Considero de mucho provecho recordar aquel método anticuado en tres pasos: observación-descripción-interpretación. Ese enfoque tiene sus méritos para el arte contemporáneo. Sin duda es útil poder identificar los elementos de los que se compone una obra de arte y comprender cómo interactúan o precisamente cómo no interactúan. El método también sirve para observar el arte “antiguo”. El que sea “vieja” no mejora una obra de arte: un Rembrandt no es bueno solo por ser un Rembrandt. Por desgracia, el historiador de arte “normal” no es por defecto también un crítico y a menudo es incapaz de distinguir las diferencias de calidad.

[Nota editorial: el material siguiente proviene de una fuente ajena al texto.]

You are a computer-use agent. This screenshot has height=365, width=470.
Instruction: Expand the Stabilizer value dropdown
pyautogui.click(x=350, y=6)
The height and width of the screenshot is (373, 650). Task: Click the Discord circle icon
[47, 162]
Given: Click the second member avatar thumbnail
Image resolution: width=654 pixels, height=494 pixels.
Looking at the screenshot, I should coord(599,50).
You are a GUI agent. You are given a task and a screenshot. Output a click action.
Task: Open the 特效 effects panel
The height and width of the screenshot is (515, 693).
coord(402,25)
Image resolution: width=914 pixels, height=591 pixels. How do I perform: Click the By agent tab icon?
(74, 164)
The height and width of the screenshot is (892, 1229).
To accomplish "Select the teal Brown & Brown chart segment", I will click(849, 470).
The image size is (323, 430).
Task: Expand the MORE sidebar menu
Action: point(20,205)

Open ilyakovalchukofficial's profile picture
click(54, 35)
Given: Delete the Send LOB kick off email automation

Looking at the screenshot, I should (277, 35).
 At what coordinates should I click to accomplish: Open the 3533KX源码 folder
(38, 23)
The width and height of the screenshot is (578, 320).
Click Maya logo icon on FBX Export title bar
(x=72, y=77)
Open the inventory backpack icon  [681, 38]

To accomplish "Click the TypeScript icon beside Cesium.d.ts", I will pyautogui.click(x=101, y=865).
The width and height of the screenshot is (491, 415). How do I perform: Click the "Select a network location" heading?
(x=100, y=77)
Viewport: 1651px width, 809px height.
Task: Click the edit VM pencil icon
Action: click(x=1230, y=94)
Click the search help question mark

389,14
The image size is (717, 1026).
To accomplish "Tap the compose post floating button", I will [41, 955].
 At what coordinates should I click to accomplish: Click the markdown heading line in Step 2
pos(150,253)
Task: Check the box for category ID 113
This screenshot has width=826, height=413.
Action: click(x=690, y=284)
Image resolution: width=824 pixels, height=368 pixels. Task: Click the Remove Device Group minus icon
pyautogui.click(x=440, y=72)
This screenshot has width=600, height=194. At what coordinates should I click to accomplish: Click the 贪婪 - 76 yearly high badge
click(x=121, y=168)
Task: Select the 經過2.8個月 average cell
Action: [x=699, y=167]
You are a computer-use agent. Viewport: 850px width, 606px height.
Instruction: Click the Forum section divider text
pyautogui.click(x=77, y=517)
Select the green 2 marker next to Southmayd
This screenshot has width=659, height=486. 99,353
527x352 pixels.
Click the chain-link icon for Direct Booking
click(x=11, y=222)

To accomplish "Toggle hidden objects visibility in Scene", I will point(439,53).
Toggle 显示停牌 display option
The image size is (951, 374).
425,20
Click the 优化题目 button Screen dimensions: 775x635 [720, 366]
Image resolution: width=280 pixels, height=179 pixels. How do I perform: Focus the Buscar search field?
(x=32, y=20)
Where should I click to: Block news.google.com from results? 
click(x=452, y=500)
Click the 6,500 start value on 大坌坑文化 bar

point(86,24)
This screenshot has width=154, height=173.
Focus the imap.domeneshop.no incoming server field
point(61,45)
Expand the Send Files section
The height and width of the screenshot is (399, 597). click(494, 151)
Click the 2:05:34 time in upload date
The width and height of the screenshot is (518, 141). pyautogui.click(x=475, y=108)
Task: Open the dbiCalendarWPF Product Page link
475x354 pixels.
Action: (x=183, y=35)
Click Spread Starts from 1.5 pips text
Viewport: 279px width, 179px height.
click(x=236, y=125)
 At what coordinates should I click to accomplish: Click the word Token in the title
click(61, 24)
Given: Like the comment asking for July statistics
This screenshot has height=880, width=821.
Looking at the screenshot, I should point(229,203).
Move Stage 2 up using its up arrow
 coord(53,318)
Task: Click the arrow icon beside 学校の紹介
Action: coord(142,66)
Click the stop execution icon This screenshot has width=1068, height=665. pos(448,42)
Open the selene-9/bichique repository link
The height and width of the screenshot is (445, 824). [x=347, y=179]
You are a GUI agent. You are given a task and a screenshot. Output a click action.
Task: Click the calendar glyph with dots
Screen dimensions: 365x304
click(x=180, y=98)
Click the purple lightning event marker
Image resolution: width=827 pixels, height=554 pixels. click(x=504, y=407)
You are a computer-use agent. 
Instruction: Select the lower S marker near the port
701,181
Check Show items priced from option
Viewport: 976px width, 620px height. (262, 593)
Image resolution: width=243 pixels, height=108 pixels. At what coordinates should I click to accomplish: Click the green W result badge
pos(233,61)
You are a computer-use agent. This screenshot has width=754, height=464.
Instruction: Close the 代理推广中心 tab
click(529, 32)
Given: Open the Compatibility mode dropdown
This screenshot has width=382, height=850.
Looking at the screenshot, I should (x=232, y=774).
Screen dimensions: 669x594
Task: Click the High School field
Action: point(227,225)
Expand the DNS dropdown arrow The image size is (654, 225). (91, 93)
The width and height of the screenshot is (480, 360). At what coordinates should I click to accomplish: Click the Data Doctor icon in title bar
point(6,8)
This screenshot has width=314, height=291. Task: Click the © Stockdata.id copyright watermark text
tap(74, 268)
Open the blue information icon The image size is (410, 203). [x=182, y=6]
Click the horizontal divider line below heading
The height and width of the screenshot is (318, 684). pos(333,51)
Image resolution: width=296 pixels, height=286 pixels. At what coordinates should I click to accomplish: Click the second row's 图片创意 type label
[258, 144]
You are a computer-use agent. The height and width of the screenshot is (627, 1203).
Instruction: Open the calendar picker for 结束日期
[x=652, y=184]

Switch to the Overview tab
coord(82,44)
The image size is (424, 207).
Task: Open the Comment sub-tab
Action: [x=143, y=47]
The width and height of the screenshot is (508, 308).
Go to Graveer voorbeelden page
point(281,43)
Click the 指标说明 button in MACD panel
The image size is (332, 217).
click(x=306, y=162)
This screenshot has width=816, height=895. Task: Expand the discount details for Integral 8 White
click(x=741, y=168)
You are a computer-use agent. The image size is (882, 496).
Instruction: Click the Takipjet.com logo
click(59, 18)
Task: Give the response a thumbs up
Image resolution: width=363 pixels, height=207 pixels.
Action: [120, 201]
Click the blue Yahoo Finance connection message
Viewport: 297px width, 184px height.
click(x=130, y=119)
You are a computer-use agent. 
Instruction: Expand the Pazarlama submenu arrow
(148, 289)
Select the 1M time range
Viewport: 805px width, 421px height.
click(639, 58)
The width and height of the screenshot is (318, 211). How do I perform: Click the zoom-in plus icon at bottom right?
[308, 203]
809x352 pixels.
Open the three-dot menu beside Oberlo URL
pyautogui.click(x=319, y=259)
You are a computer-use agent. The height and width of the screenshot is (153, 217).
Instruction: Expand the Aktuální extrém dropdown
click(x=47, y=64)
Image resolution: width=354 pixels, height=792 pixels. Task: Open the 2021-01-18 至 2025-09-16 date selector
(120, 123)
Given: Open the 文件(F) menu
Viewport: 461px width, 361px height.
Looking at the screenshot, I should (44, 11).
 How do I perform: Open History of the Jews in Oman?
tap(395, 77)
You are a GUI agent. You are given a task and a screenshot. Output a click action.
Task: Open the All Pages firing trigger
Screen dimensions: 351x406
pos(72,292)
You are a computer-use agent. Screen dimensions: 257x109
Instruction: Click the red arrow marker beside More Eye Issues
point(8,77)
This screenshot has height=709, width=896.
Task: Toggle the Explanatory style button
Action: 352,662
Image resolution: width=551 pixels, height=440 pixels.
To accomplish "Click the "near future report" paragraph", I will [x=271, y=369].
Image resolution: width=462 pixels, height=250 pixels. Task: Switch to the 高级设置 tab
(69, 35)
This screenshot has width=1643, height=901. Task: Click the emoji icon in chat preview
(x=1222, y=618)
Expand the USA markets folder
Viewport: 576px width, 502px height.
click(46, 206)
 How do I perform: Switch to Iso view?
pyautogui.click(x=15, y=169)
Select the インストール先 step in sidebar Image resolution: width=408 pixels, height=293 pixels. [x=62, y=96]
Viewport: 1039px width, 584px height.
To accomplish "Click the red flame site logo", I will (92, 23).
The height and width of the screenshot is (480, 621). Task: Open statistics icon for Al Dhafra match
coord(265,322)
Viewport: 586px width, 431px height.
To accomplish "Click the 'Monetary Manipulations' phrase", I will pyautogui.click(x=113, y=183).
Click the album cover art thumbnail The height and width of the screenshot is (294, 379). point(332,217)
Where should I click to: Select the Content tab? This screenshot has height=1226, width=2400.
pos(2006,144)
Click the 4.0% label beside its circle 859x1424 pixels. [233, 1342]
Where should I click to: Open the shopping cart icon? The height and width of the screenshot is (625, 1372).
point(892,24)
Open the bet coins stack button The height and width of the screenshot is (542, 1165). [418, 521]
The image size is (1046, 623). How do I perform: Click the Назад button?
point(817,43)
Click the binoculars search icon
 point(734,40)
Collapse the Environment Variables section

La corrección política reemplaza a la religión

Tiziano Vecellio, Annunciazione, 1535, 166 x 266 cm, Scuola Grande di San Rocco, Venezia

Con el tiempo, el arte se emancipó y se volvió “autónomo”. Y así se mantuvo, hasta hace poco. Hoy, el arte ha vuelto a encontrarse con temas que abordar. Ya no es la “Ascensión” o la “Inmaculada Concepción”, sino el “Cambio Climático”, el “Calentamiento Global” o la “Igualdad de Género”. Tomemos, por ejemplo, la decimotercera edición de la Bienal de Sharjah, en 2017. En su conferencia de prensa, la curadora se quejaba amargamente de que a pesar de sus considerables esfuerzos, ella y su equipo no habían podido encontrar una posición idónea para la bienal en torno al tema del calentamiento global. Pobrecitos. ¡Imaginen su frustración!

Pixy Liao, Home-made Sushi, 2011

Mientras tanto, ponerle “sin titulo” a una obra está mal visto, sobre todo porque le deja al espectador el dolor —o el placer, si se quiere— de determinar lo que puede o no ser el tema de la obra en cuestión. En nuestra sociedad infantilizada todo tiene que explicarse y deletrearse para que jamás nos equivoquemos, desviemos o engañemos. Y que Dios no permita que se nos ocurran ideas absurdas. ¡Absolutamente todo debe clasificarse y volverse explícito, discernible y legible! Las ambivalencias son obsoletas y las incertidumbres innecesarias. La seguridad es la máxima prioridad en todos los aspectos. La in-seguridad no sólo carece de aceptación en la actualidad, sino que aterra de plano, tanto en términos políticos como sociales.

La búsqueda obsesiva de una supuesta eficiencia en nuestro turbocapitalismo tardío tampoco exime al arte. Cualquier ambigüedad se topa de inmediato con el rechazo; también porque cualquier cosa que se acerque a la complejidad abruma nuestros hilos habituales de pensamiento. Es lógico que esto vaya de la mano de una ansiedad absoluta ante los momentos poéticos en el arte, dado que la poesía no se revela en la literalidad. La poesía prospera justo entre líneas. Es vaga y alusiva; ansía la interpretación y, por lo tanto, tiene un potencial revolucionario y anárquico (es decir, indeseable para estos tiempos).

¡Ni hablar de las emociones! Hace unos años, tuve el honor de ser invitado como ponente a un simposio en Berlín, organizado por el Frankfurter Allgemeine Zeitung. Ahí conocí a una artista conceptual de Estados Unidos, muy destacada en Alemania. Ante mi polémica y humorística exigencia de aumentar las emociones en el arte, ella respondió, de manera fría y condescendiente, que por desgracia es imposible evitar del todo que algunos rastros emotivos se cuelen en la producción artística. Consideraba estos rastros como molestos y contaminantes, aunque en última instancia no fueran más que meros vestigios insustanciales. Me desconcertó en ese entonces —y me sigue desconcertando todavía— que, de todas las disciplinas, las llamadas artes visuales pudieran acabar con las emociones, mientras que lo contrario es cierto para el teatro, la música, la literatura o lo que sea.

En resumen, mucha gente se opone a cualquier tipo de contaminación e impureza en materia artística e intelectual. Y es que cada esquina sucia atraerá más suciedad, formando un caldo de cultivo bacteriano sin el cual, por así decirlo, no puede haber fermentación ni crecimiento ni desarrollo. Ello ampliaría un número incalculable de riesgos potenciales, impediría la limpieza, el orden y la nitidez, y conduciría a la anarquía, desafiando así todos los equilibrios de poder que prevalecen hoy por hoy.